I know people who took classes with Jennifer Welsh at the University of Toronto. She's a globalist who believes we are "citizens of the world". She also wants us to lower our health and safety regulations to the U.S. level, and literally merge our economy with the U.S. economy. She doesn't believe in nationalist of any kind, even positive nationalism:
Are we ready to be citizens of NAFTA?
The idea of a North American passport may be premature, but there's already a de facto concept of citizenship among Canada, Mexico and the U.S.
Jennifer Welsh
Special to the Sun
Saturday, March 19, 2005
LONDON - Eleven years after the North American Free Trade Agreement, the $14-trillion North American economy is the world's largest trade bloc, and the near-doubling of intracontinental trade flows surpassed the hopes of even the most optimistic proponents.
Building on these successes, the three signatory governments -- Canada, the United States and Mexico -- agreed one year ago in Monterrey to a North American initiative to enhance productivity and create common markets in selected industries.
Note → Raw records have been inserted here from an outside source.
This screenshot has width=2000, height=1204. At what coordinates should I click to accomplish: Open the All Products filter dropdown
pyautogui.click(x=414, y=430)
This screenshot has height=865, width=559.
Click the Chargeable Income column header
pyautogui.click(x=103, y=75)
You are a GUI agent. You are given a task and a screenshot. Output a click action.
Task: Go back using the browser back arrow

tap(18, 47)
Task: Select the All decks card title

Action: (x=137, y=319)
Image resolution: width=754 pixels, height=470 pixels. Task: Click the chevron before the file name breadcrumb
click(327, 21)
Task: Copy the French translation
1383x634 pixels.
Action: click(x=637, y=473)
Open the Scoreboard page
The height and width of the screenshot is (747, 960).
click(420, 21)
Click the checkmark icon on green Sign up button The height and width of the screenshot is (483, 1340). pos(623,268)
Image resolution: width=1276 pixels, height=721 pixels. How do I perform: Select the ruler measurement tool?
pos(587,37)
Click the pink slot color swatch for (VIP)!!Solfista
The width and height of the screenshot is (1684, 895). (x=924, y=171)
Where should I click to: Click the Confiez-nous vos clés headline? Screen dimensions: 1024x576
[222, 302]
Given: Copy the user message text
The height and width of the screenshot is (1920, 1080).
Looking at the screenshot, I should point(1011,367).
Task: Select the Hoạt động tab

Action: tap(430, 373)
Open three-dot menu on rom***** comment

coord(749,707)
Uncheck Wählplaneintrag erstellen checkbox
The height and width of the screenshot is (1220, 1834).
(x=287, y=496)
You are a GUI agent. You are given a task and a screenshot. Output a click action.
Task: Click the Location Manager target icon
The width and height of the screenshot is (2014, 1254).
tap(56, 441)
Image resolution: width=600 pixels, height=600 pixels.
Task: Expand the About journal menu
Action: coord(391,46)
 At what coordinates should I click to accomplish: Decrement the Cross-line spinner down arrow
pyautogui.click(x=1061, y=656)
They began developing a regional strategy for managing energy and science and technology.
But any future efforts to deepen integration must contain a political dimension if NAFTA is to maintain its legitimacy.
North American integration cannot be neatly compartmentalized into economic and political categories, because success in the former generates pressure for the latter. NAFTA has created consumers, firms and (to a much lesser extent) employees on a North American scale, but the North American citizen has been left behind.
Cultivating a notion of "citizenship" with respect to NAFTA (and any other continental institutions that may appear on the horizon) is essential to ensuring the success of further economic integration.
"Citizenship" in its broadest sense includes not only the right to equal treatment before the law, but more positive political and social entitlements such as the right to vote and stand for public office, as well as access to publicly funded social services.
We most commonly associate it with swearing-in ceremonies and passports, but its most substantive purpose is to give people a voice in the affairs of the institutions that affect their lives -- which, as NAFTA demonstrates, are becoming increasingly continental in character.
One need only look to the experience of the European Union to understand the importance of citizenship in continental integration.
The 1980s were marked by significant strides to deepen economic integration -- including the free movement of goods, capital and economically active citizens -- that culminated in a single European market in 1992. But it became clear in the 1990s that the channels of political participation were not keeping pace.
As a result, the Maastricht Treaty allowed EU worker-citizens to vote in and stand for local elections in any member nation in which they reside, irrespective of their nationality. This helped transform a "businessmen's Europe" into a "people's Europe," giving the European common market added legitimacy.
The recent draft treaty establishing a constitution for Europe goes even further by enshrining the notion of citizen equality and involving national parliaments in the legislative process of the EU. It also includes concrete provisions for engaging European civil society.
But lessons from Europe can only go so far in a North American context. First, it must be remembered that Europe's integration project was initially fuelled by the political desire to prevent another major European war. NAFTA, by contrast, was a product of business and economic forces, and its institutional footprint has always been small.